Approche stratégique de la mouchetée à la pêche en lac par Claude H. Bernard

     La truite mouchetée est présente dans le nord-est de l’amérique du nord, le Québec étant en plein centre de son aire dé distribution. La province regorge de lacs toutes formes, de toutes grandeurs, de toutes profondeurs, répartis surtout au nord du fleuve Saint- Laurent. On retrouve la mouchetée dans les petits ruisseaux, les rivières et les lacs, grands et petits.
 
     Aujourd'hui, à partir de souches d'origine québécoise, elle est présente, entre autres, en Europe et en Amérique du Sud.
 
     Ce populaire poisson que l'on appelle truite mouchetée est en fait un omble. De son nom scientifique salvelinus fontinalis, elle s'apparente aux autres salmonidés du genre salvelinus présents au Québec, soit l'omble gris, habituellement nommé truite grise ou touladi et l'omble chevalier souvent désigné en anglais Arctic Charr.
 
     Dans plusieurs de nos plans d'eau, des souches indigènes d'ombles de fontaine ont été épargnées grâce à des interventions humaines. Par exemple, dans la grande région située près et au nord du Lac Saint-Jean, communément appelée « le Croissant vermeil », les populations indigènes ont été sauvegardées grâce à l'intervention rigoureuse des autorités. Cette région n'a jamais connu d'ensemencement de truites mouchetées et il est toujours interdit d'en faire.
 
     Cependant, ailleurs dans la province de Québec, l'utilisation des poissons-appâts a causé des problèmes. Ils ont été introduits dans un grand nombre de lacs par des pêcheurs mal informés, quoique probablement bien intentionnés. Depuis plusieurs années, des chercheurs de l'Université du Québec à Trois- Rivières élaborent des mesures correctrices sous la direction du professeur Pierre Magnan.
 
     Dans les lacs à eau froide du Québec, les gros ombles de fontaine et gris (salvelinus namaycush) se nourrissent beaucoup plus souvent de façon opportuniste que de façon sélective. Il 'a été démontré scientifiquement que les mouchetées sont surtout insectivores mais qu'elles se nourrissent souvent de ce qui est facilement accessible selon la saison. Par contre, les grosses truites mouchetées et les truites grises sont omnivores et très opportunistes.
 
     L'efficacité d'un pêcheur à la mouche en lac repose sur sa connaissance du plan d'eau où il pêche et des techniques de présentation de son artificielle.

Approches stratégiques

Approche stratégique de la mouchetée à la pêche en lac
     La pêche à la mouchetée est un sujet tellement vaste qu'il faudrait une bibliothèque pour décrire toutes les particularités de ce magnifique poisson.

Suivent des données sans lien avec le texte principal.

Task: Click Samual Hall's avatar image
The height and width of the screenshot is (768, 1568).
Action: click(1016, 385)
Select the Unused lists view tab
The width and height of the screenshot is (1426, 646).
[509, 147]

Consacrons donc ces quelques lignes aux mouchetées de nos lacs.
 
     Il est reconnu que 90% des poissons d'un lac peuvent habiter moins de 10% de son volume. Comme la rivière, le lac comprend des sites de repos, d'alimentation et de reproduction.
 
     Il est important de bien comprendre, avant de commencer à pêcher, que l'eau d'un lac comprend un ensemble complexe de courants, de vagues, de strates de températures variables, de différences en oxygène dissous (de 5 à 12 parties par million (ppm) est une concentration idéale pour la truite mouchetée), de différents herbages aquatiques, de structures et de sites bien définis utilisés par les poissons. Si l'eau bouge peu, la truite doit alors se déplacer pour trouver sa nourriture. Si le pêcheur apprend à connaître les voies de déplacement de la truite, il augmente ses chances de succès.
 
     Les mouchetées actives se retrouvent habituellement entre la surface du lac et une profondeur maximale de 10 mètres (35 pieds). À cette profondeur, la température de l'eau se situe entre 13° et 18°C.
 
     Notez que la pénétration de la lumière peut être de très faible à nulle à cette profondeur.
 
     Les voies de déplacement sont déterminées par les structures. En chasse, le poisson parcourt les bordures suivantes: Herbages, ouvertures dans les herbages, herbages submergés, billots immergés, structures rocheuses horizontales ou verticales, pointes sablonneuses ou rocheuses, blocs de roches submergés près de la berge, haut-fonds proche d'une fosse, cabane de castor. Pour les mouchetées de lac, ce sont des voies de maraudage!
 
     Pour bien «lire» son lac, le sonar est très utile mais il est moins utilisé par les pêcheurs à la mouche, qui préfèrent à l'occasion se servir de la carte bathymétrique. On peut toujours projeter mentalement sous l'eau les contours environnant le lac.

Les sens de la truite

     Les ombles de nos lacs utilisent plusieurs sens pour survivre et s'alimenter. Entre autres, ils peuvent repérer leur nourriture à l'aide des vibrations captées par les récepteurs de leur ligne latérale et, bien sûr, par la vue. Nous sommes souvent portés à croire que la vue est le seul sens important des truites. Mais alors, que penser de l'efficacité du style de mouche que sont les muddlers? Les vibrations ou les bruits produits par la tête et la collerette en poils de chevreuil de la mouche en mouvement dans l'eau sont probablement perçus par la ligne latérale ou l'oreille interne de la truite, comme un signal d'approche d'une source de nourriture. Il lui suffit alors de la repérer visuellement pour entreprendre son attaque. La lumière est ici d'une importance capitale car les végétaux aquatiques en ont besoin pour croître (par photosynthèse) et ils sont dispersés dans un lac selon la profondeur et la limpidité de l'eau. La présence de végétation dans un lac est directement reliée à la pénétration de la lumière dans la colonne d'eau et à sa limpidité.

En résumé, il faut

     • écouter les conseils des autres pêcheurs.
     • repérer les « restaurants » du lac.
     • trouver ce qui est au menu de la nature.
     • pêcher aux heures où le repas est servi.
     • essayer de tout contrôler: quel lac et à quel endroit sur le lac.
     • monter ses propres mouches.
     • préparer ses avançons, soies, cannes et moulinets avec soin.
     • choisir ses partenaires de pêche avec discernement.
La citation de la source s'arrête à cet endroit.